Shahzia Sikander’s penchant for story-telling comes to the fore in the latest show at Asia Society, where she explores colonial identity with layering motifs.

TEXT: Christie Lee
IMAGES: Courtesy of the artist and Asia Society

A little known figure outside of the field of horticulture, Batty Langley was a British landscape gardener who, in order that visitors might discover the new surprises that awaited them every turn.

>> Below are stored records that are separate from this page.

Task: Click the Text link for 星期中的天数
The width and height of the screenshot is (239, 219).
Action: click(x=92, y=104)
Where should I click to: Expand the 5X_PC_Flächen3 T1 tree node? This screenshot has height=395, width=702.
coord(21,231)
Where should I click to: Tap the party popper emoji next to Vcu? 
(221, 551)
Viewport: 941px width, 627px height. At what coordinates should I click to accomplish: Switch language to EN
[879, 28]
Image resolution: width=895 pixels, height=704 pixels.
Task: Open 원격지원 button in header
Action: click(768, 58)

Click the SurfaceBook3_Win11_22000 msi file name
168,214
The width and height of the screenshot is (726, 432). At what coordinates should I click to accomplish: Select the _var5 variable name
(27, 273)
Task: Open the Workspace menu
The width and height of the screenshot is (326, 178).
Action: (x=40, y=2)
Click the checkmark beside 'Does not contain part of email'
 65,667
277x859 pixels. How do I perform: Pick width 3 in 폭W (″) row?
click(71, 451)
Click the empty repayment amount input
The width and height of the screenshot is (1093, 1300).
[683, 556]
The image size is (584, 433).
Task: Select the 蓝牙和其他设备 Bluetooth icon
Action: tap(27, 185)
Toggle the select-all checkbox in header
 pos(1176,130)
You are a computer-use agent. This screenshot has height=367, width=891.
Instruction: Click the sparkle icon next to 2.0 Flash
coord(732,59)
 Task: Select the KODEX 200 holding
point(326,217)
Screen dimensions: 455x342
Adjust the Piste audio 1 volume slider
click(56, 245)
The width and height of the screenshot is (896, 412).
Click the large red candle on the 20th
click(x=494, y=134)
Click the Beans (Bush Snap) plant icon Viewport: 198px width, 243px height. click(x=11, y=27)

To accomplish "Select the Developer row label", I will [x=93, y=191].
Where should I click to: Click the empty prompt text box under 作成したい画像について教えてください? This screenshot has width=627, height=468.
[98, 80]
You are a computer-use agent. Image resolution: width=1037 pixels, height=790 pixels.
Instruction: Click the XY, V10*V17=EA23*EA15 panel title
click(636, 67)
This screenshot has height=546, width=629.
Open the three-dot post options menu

It comes as no surprise then, that Langley was the inspiration behind four drawings by Shahzia Sikander, whose labyrinth-like paintings and works on paper often demand the same kind of attention and intrepidness. They also form part of a complex narrative at Sikander’s solo show Power of Apparatus, which runs until July 9, at Asia Society.

Shahzia Sikander
Shahzia Sikander
Still from Parallax, 2013, 3-channel HD digital animation with 5.1 surround sound
Still from Parallax, 2013, 3-channel HD digital animation with 5.1 surround sound

The first time I’d met the Lahore-born, New York-based artist, she was poised to be honoured at Asia Society Hong Kong’s art gala. Reserved yet eloquent, the artist emphasised the importance of following your intuition. Growing up under Muhammad Zia-ul-Haq’s oppressive regime, the artist, together with mentor Sheikh Shuja Ullah, the last descendent of painters from the Mughal court, strived to pioneer the revival of miniature portraitures in her home country. That she did, and more, for Sikander’s miniature paintings went beyond the usual themes of floral, fauna and animals, instead choosing to focus on subject matters of more philosophical underpinnings. At Power of Apparatus, the artist tackles colonialism, a laborious theme that would resonate very much with a Hong Kong audience.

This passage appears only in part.